[[ Input, beginning ]]

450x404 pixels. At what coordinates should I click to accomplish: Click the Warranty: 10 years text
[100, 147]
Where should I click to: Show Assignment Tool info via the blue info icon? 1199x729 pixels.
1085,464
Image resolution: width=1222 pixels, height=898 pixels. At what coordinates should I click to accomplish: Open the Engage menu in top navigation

[[ Input, end ]]
[[ Input, beginning ]]

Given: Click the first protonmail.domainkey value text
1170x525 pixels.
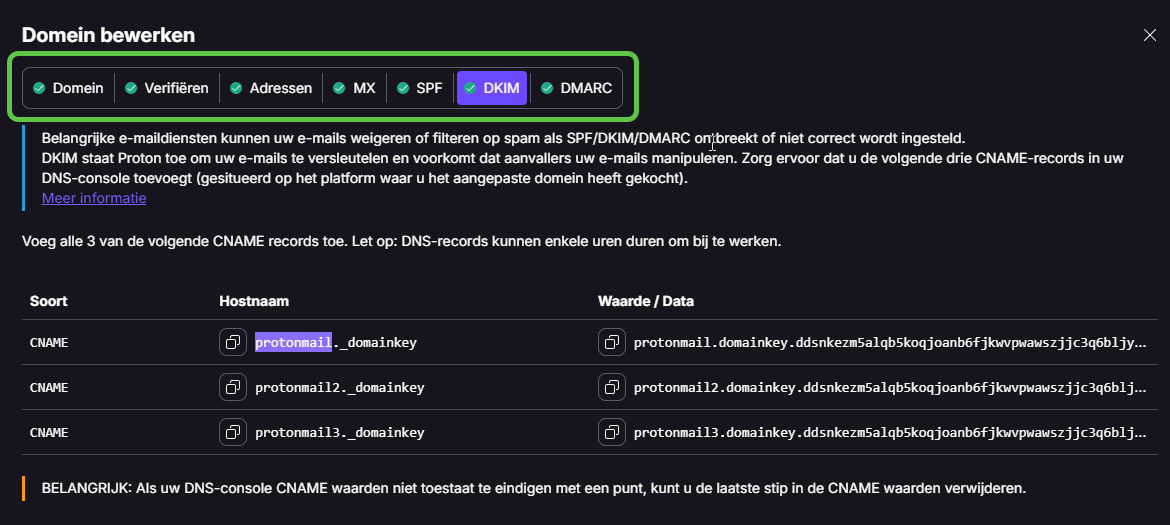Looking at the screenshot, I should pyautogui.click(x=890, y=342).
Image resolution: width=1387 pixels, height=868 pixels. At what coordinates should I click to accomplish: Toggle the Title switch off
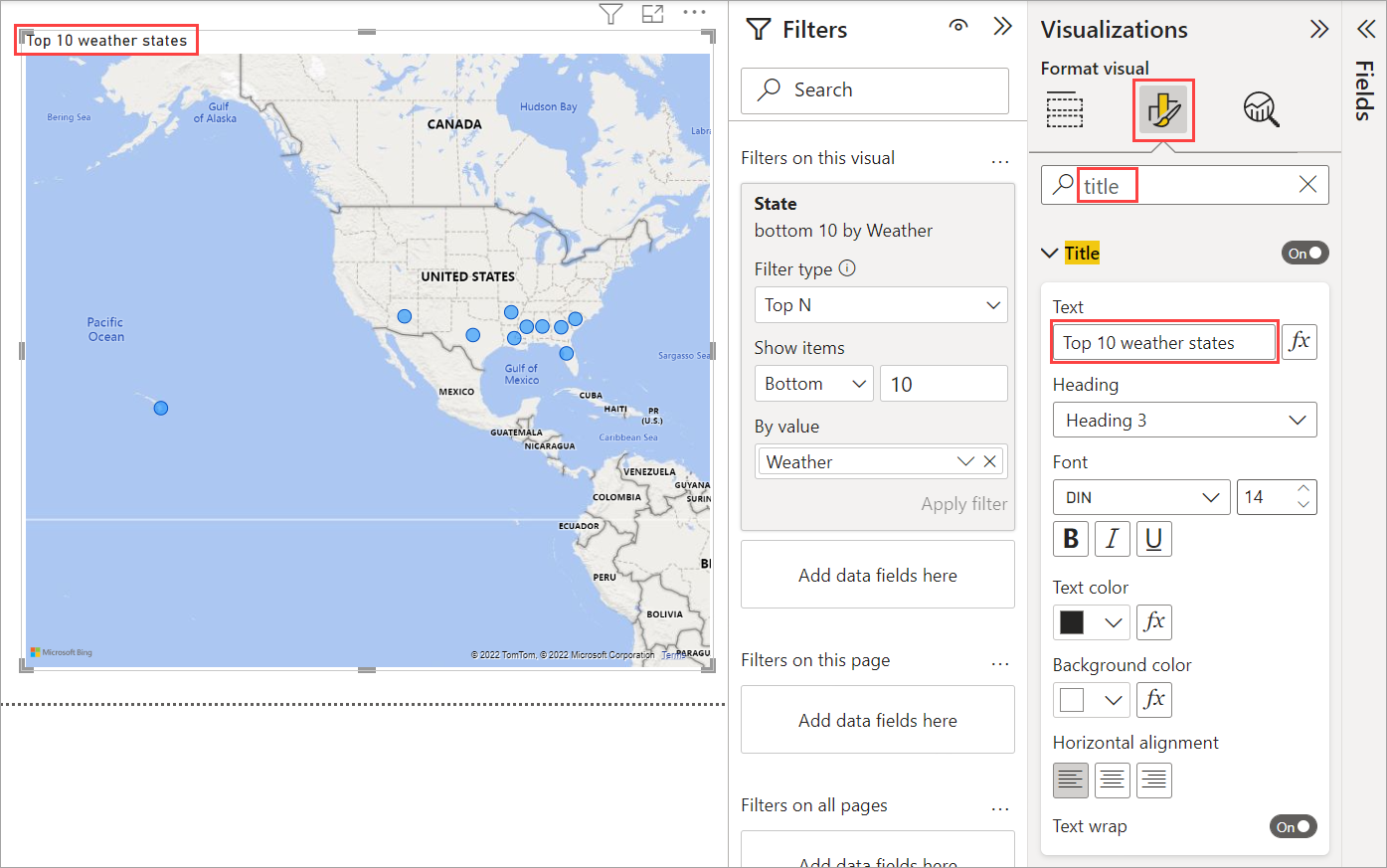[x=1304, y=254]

[[ Input, end ]]
[[ Input, beginning ]]

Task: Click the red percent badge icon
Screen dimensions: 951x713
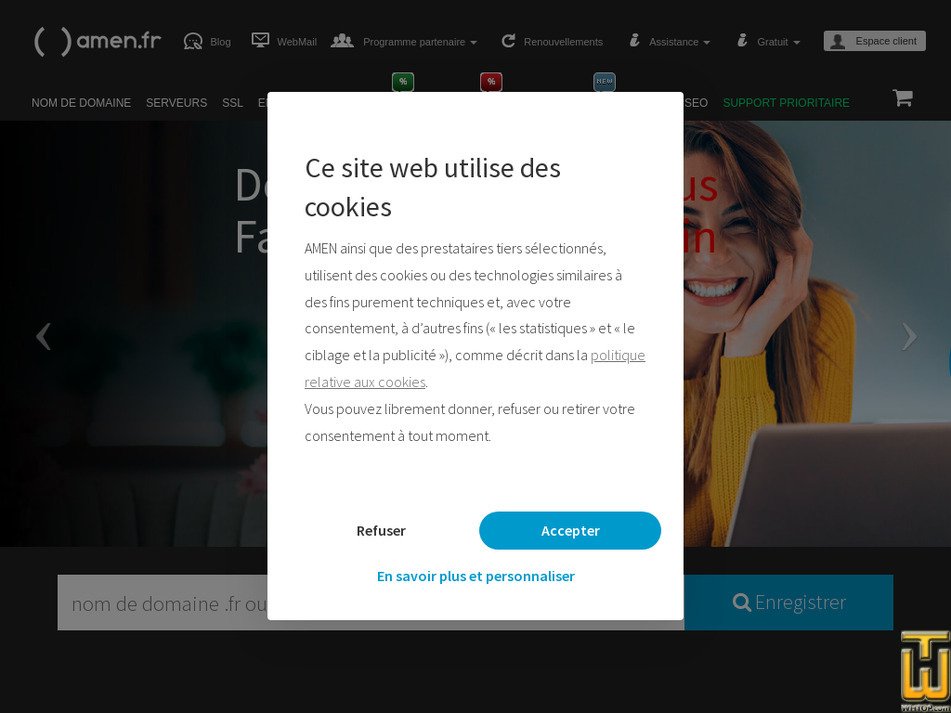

[[ Input, end ]]

In the listing above, find the line containing "Task: Click the red percent badge icon" and the line containing "Screen dimensions: 951x713", then retype both and every line between them exactly, with nothing else.

Finished exercise:
Task: Click the red percent badge icon
Screen dimensions: 951x713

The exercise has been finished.